» **Work to be completed**
Before you finish, make sure each line of the records has been retyped exactly.

Saved data entries
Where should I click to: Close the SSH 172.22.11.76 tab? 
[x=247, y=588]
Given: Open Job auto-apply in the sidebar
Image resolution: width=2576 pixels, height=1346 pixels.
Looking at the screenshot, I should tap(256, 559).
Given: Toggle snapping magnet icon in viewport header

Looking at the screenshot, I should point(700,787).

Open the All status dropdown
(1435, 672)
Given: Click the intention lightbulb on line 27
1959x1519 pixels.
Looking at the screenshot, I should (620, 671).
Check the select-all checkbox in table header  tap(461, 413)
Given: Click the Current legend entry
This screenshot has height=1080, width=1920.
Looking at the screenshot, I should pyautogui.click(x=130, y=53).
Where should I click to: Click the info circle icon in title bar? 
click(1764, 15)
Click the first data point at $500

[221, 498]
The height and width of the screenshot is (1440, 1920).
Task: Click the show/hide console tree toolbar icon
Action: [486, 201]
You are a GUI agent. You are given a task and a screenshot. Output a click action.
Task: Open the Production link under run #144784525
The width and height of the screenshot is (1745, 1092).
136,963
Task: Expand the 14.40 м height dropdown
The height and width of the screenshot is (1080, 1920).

» **Reply**
Where should I click to: Close the SSH 172.22.11.76 tab? 
[x=247, y=588]
Given: Open Job auto-apply in the sidebar
Image resolution: width=2576 pixels, height=1346 pixels.
Looking at the screenshot, I should tap(256, 559).
Given: Toggle snapping magnet icon in viewport header

Looking at the screenshot, I should point(700,787).

Open the All status dropdown
(1435, 672)
Given: Click the intention lightbulb on line 27
1959x1519 pixels.
Looking at the screenshot, I should (620, 671).
Check the select-all checkbox in table header  tap(461, 413)
Given: Click the Current legend entry
This screenshot has height=1080, width=1920.
Looking at the screenshot, I should pyautogui.click(x=130, y=53).
Where should I click to: Click the info circle icon in title bar? 
click(1764, 15)
Click the first data point at $500

[221, 498]
The height and width of the screenshot is (1440, 1920).
Task: Click the show/hide console tree toolbar icon
Action: [486, 201]
You are a GUI agent. You are given a task and a screenshot. Output a click action.
Task: Open the Production link under run #144784525
The width and height of the screenshot is (1745, 1092).
136,963
Task: Expand the 14.40 м height dropdown
The height and width of the screenshot is (1080, 1920).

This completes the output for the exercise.